-- Exercise directions --
In the lines below, begin at the line that has "Click the ADD RECORD button" and stop after the line that has "(x=233, y=136)". Give only those lines again with "Viewport" changed to "Display area" and everything else unchanged.

-- Available data --
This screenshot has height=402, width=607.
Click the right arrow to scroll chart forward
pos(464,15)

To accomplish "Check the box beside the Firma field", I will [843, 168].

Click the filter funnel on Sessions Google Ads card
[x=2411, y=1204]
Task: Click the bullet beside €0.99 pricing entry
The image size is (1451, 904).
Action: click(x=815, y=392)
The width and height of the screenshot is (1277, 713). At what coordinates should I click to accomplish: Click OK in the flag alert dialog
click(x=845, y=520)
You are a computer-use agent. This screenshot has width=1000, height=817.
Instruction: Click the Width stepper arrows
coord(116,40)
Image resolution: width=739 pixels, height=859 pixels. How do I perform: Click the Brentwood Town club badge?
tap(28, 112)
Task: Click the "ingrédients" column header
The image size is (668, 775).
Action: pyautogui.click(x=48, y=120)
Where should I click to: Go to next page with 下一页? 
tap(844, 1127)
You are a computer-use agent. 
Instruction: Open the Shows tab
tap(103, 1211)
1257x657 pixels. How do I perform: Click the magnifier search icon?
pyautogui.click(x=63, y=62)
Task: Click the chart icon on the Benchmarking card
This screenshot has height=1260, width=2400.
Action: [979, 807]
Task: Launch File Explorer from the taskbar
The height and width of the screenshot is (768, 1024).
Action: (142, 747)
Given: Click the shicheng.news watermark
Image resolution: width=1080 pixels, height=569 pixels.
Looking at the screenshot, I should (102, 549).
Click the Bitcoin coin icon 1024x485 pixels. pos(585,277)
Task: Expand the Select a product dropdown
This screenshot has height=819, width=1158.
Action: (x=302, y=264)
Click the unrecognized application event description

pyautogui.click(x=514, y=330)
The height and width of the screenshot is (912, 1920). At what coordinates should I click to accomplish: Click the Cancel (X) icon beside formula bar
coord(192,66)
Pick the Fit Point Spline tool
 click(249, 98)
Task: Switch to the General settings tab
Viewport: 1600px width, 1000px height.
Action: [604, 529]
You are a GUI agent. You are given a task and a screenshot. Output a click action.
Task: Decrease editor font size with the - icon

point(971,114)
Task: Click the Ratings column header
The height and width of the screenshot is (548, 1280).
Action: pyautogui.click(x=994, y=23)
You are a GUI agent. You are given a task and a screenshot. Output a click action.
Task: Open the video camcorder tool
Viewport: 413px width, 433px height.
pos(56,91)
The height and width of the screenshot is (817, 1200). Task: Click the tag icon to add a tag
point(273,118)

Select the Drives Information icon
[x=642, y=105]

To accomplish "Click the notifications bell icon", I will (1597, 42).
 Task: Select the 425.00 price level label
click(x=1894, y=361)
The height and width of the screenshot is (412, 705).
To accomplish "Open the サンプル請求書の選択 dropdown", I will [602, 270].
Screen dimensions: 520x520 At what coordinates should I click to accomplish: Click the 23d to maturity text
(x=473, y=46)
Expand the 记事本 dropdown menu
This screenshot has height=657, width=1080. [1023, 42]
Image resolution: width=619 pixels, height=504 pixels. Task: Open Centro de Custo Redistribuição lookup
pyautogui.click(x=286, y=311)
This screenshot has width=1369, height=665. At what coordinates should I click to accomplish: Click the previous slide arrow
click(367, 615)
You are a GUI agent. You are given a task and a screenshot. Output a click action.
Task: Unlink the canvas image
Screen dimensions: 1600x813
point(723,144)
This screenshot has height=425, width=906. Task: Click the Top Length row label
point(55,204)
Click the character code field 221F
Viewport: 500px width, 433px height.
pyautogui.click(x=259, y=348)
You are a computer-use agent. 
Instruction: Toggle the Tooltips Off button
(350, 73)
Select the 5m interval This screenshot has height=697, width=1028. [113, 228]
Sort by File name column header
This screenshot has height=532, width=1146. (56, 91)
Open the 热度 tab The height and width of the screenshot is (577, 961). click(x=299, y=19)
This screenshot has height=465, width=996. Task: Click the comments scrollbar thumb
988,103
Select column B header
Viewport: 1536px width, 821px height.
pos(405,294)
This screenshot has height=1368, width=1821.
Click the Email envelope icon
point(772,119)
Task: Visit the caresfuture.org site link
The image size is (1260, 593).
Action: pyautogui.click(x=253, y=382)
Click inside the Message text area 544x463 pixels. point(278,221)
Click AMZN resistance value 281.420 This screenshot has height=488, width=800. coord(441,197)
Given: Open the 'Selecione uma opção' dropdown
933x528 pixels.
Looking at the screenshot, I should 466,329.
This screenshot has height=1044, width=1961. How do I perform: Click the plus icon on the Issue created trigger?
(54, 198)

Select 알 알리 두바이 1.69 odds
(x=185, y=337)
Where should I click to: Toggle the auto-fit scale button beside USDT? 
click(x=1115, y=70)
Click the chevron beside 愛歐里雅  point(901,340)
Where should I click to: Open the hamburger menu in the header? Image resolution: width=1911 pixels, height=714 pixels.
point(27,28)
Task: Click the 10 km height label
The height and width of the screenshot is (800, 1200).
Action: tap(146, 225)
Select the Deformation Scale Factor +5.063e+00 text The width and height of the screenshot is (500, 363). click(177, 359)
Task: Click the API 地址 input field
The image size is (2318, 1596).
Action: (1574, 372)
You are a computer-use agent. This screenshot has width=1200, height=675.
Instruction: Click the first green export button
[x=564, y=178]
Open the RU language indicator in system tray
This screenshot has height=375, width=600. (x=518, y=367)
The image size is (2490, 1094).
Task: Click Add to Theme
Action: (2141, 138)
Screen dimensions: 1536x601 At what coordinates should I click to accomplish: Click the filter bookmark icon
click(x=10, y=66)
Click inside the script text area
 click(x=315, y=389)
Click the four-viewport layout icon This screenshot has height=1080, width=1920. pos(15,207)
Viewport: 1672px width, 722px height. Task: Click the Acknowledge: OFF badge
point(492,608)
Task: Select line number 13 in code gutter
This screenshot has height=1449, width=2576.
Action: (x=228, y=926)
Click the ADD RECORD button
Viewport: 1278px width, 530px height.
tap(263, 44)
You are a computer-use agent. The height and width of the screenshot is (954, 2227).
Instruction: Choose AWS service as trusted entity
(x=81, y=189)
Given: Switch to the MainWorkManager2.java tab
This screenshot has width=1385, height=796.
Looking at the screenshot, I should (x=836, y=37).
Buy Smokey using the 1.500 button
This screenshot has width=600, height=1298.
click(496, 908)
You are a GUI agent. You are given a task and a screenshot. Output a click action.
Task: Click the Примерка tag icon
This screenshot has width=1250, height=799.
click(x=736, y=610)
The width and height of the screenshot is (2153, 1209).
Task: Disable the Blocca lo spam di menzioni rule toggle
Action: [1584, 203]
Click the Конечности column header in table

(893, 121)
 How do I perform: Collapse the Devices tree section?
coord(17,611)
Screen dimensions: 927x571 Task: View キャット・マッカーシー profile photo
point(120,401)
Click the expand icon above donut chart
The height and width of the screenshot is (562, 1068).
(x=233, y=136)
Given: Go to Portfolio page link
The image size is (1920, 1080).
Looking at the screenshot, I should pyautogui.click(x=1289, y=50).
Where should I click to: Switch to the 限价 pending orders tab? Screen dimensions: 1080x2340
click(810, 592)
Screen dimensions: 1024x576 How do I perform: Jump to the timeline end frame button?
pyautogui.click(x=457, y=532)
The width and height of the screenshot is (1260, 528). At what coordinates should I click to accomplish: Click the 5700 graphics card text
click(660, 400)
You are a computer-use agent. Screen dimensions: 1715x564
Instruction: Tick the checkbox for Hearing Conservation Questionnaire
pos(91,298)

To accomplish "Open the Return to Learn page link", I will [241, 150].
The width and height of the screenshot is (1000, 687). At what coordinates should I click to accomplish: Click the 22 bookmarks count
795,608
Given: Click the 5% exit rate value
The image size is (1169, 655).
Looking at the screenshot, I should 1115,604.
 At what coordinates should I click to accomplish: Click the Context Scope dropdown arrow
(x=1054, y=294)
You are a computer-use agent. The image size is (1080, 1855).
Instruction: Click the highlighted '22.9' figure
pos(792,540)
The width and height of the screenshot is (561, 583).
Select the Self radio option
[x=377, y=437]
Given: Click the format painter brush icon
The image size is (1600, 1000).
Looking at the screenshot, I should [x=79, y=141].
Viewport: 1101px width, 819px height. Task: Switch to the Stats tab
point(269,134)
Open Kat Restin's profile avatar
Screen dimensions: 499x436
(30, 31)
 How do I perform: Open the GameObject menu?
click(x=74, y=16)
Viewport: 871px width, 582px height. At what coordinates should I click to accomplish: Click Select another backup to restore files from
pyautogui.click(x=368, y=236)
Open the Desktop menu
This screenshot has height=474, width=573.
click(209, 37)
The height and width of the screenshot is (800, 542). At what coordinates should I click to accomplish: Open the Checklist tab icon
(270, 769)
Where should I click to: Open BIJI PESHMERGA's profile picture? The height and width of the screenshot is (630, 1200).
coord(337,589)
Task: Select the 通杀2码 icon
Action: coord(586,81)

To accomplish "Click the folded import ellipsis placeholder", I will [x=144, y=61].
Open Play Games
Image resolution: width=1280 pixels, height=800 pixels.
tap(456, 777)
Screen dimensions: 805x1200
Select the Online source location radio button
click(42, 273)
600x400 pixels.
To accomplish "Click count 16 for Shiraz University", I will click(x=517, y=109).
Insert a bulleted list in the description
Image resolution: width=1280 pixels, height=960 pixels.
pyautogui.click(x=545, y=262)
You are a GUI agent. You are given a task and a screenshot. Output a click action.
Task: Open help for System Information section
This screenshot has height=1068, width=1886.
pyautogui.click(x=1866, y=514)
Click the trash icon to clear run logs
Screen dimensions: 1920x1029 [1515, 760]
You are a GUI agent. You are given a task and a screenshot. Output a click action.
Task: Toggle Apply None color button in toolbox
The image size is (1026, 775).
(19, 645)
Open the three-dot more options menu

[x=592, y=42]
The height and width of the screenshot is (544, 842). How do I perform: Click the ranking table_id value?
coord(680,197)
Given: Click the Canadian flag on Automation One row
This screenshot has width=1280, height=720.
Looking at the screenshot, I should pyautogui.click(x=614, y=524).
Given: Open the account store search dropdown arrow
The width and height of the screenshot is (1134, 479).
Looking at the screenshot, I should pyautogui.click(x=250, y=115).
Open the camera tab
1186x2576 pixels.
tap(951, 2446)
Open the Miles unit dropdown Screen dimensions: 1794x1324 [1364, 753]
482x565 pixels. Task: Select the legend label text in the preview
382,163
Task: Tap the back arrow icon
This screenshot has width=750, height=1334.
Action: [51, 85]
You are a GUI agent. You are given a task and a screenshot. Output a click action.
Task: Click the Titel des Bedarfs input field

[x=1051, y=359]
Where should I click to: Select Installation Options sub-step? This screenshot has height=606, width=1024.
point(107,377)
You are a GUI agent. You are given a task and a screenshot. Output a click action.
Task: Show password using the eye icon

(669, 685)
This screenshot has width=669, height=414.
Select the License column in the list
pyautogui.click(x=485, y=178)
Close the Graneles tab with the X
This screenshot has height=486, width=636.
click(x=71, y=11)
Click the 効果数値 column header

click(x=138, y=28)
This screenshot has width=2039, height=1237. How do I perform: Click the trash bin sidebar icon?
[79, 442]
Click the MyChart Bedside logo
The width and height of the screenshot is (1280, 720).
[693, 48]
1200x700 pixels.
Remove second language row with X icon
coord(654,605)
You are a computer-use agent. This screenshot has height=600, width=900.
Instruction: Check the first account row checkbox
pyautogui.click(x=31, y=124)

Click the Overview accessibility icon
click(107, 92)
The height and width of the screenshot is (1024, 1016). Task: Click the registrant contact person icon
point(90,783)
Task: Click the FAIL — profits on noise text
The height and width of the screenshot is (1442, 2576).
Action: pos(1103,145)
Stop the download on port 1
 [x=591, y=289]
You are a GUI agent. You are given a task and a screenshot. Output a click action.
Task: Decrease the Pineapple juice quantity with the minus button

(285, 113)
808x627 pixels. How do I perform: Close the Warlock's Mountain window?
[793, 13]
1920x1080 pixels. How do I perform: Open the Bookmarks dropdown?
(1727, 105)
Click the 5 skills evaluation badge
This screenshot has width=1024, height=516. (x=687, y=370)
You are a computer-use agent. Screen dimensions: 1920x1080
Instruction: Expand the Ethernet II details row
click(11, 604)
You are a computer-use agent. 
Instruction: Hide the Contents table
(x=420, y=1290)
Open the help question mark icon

-- Full response --
Click the ADD RECORD button
Display area: 1278px width, 530px height.
tap(263, 44)
You are a computer-use agent. The height and width of the screenshot is (954, 2227).
Instruction: Choose AWS service as trusted entity
(x=81, y=189)
Given: Switch to the MainWorkManager2.java tab
This screenshot has width=1385, height=796.
Looking at the screenshot, I should (x=836, y=37).
Buy Smokey using the 1.500 button
This screenshot has width=600, height=1298.
click(496, 908)
You are a GUI agent. You are given a task and a screenshot. Output a click action.
Task: Click the Примерка tag icon
This screenshot has width=1250, height=799.
click(x=736, y=610)
The width and height of the screenshot is (2153, 1209).
Task: Disable the Blocca lo spam di menzioni rule toggle
Action: [1584, 203]
Click the Конечности column header in table

(893, 121)
 How do I perform: Collapse the Devices tree section?
coord(17,611)
Screen dimensions: 927x571 Task: View キャット・マッカーシー profile photo
point(120,401)
Click the expand icon above donut chart
The height and width of the screenshot is (562, 1068).
(x=233, y=136)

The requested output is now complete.